Complements of coalescing sets

TL;DR

This paper derives a formula for the characteristic polynomial of matrices formed by coalescing graphs and establishes cospectrality conditions for such graph constructions, advancing spectral graph theory understanding.

Contribution

It introduces a formula for the characteristic polynomial of coalesced graphs and proves cospectrality preservation under certain graph modifications.

Findings

Derived a general formula for the characteristic polynomial of coalesced graphs.

Proved that cospectral pairs remain cospectral after specific vertex removals.

Established conditions under which coalescent pairs are cospectral for all rooted graphs.

Abstract

We consider matrices of the form $qD+A$, with $D$ being the diagonal matrix of degrees, $A$ being the adjacency matrix, and $q$ a fixed value.
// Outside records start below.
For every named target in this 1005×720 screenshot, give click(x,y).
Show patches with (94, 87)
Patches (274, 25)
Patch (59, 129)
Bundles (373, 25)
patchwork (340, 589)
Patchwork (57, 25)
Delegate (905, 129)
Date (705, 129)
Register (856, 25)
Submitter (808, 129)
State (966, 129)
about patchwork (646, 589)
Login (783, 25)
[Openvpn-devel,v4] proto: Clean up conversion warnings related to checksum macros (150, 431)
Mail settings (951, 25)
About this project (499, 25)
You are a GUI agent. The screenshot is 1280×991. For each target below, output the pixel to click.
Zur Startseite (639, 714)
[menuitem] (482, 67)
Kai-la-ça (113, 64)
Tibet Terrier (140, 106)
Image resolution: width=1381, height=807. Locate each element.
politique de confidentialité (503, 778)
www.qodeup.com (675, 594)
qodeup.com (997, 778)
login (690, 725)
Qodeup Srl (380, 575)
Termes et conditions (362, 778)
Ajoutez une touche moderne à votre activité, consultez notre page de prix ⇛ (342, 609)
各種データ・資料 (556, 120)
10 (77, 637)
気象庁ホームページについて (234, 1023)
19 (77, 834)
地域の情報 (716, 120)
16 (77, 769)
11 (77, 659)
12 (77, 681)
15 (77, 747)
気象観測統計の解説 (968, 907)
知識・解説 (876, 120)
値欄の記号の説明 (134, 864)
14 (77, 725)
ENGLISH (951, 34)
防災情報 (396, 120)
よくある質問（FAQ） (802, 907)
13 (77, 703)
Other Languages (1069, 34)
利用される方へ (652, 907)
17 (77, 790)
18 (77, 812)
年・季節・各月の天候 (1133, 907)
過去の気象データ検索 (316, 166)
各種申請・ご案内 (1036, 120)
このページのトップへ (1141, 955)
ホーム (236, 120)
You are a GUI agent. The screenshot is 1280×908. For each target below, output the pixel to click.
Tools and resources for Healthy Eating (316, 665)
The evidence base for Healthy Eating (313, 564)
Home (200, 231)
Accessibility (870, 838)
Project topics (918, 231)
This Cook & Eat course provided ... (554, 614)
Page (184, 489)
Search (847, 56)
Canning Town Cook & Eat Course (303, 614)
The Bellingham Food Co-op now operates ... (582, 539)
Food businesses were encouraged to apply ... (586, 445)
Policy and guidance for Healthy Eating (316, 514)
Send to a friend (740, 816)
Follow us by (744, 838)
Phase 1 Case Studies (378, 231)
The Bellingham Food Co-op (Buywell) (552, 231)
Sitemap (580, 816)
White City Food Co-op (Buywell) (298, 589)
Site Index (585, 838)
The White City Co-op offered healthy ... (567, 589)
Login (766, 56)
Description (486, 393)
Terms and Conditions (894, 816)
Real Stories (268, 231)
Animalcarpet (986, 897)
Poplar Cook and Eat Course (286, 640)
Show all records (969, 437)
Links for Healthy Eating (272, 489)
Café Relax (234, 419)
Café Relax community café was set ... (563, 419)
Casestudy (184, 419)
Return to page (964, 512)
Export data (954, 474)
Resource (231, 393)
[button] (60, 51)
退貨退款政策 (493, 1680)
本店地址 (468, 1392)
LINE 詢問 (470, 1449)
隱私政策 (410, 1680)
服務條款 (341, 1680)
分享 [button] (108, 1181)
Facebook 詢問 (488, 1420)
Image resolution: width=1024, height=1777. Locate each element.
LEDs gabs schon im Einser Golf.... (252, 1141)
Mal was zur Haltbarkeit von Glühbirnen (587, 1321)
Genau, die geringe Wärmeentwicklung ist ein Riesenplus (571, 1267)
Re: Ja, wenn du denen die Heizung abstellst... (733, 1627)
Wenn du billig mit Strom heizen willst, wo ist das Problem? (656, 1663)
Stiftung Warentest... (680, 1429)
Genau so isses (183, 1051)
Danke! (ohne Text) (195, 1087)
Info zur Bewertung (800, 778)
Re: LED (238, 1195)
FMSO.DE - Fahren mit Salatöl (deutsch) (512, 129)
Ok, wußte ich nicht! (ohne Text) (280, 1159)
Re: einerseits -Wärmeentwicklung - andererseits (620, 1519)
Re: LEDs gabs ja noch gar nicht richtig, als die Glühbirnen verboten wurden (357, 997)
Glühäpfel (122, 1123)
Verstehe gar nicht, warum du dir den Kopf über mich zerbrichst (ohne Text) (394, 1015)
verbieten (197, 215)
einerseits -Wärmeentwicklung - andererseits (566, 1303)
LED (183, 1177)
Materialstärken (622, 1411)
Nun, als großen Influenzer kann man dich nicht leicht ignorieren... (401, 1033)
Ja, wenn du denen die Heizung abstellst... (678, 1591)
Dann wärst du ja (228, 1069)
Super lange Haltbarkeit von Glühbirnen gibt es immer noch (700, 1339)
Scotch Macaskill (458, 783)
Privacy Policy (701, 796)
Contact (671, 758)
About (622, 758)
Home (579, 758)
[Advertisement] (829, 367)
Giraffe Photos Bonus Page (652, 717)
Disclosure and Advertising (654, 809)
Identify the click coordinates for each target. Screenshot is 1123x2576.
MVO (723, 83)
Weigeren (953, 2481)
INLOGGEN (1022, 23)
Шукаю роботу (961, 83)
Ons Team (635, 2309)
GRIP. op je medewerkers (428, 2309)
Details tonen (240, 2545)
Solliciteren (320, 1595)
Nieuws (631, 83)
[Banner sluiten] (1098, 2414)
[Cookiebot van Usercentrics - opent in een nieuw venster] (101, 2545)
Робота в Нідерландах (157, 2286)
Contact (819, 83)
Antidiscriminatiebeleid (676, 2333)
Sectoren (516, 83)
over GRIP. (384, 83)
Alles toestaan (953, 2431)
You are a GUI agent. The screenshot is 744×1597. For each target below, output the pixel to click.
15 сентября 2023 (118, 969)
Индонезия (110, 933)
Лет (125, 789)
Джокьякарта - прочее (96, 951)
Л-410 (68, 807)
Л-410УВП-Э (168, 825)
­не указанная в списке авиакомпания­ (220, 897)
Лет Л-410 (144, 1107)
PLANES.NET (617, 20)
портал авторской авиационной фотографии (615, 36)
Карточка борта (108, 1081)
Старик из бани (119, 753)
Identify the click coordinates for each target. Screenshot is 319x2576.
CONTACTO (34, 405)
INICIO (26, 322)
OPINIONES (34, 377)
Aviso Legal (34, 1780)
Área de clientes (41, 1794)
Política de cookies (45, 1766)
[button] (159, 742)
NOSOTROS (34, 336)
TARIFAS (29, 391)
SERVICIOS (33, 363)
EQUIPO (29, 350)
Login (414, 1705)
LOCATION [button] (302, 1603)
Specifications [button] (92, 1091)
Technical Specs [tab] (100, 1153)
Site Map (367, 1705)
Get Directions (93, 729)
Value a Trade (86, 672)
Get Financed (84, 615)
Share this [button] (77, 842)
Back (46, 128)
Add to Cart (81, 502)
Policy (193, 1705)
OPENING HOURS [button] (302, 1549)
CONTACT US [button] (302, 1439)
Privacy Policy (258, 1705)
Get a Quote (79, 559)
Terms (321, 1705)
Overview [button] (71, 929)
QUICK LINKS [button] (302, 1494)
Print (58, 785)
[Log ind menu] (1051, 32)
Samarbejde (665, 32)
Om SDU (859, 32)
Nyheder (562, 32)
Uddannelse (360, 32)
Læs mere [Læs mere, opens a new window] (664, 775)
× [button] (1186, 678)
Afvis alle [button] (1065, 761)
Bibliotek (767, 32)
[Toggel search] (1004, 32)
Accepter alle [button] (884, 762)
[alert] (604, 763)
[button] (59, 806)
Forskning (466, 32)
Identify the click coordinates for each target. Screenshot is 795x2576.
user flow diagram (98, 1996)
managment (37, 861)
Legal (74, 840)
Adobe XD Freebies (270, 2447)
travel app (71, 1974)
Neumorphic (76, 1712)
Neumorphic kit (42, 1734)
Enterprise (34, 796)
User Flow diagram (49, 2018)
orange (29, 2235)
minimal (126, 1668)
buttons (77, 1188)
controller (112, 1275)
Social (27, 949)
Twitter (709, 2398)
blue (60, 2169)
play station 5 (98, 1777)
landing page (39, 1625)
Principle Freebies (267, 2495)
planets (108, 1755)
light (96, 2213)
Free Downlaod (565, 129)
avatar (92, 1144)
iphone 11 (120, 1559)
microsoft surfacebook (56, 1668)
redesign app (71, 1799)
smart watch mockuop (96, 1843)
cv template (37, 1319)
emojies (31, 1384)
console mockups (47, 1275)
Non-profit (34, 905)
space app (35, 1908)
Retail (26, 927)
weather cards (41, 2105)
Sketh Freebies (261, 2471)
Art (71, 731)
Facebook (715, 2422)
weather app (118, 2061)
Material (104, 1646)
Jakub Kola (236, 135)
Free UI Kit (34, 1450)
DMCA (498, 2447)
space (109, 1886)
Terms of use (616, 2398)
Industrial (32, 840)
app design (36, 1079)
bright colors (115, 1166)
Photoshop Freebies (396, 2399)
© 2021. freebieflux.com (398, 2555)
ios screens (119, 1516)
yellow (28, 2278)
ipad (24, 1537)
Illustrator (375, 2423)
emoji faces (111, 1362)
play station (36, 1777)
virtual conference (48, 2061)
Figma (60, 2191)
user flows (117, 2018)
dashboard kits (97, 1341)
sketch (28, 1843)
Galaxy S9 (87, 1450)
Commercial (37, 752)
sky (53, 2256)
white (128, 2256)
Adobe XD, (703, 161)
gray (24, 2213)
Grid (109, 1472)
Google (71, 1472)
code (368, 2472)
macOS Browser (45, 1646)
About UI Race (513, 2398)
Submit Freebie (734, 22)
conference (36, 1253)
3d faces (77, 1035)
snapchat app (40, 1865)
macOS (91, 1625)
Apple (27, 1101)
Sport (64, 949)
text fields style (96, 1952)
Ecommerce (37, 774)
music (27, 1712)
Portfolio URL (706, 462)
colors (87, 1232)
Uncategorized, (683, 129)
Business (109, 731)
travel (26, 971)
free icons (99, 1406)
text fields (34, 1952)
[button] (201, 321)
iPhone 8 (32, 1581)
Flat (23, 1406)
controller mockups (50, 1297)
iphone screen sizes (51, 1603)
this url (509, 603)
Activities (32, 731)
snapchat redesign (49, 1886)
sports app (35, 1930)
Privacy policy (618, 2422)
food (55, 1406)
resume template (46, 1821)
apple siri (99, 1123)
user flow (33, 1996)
Given a graph $H$ and $B\subseteq V(G)$, which we call a coalescent pair $(H,B)$, we derive a formula for the characteristic polynomial where a copy of same rooted graph $G$ is attached by the root to \emph{each} vertex of $B$. Moreover, we establish if $(H_1,B_1)$ and $(H_2,B_2)$ are two coalescent pairs which are cospectral for any possible rooted graph $G$, then $(H_1,V(H_1)\setminus B_1)$ and $(H_2,V(H_2)\setminus B_2)$ will also always be cospectral for any possible rooted graph $G$.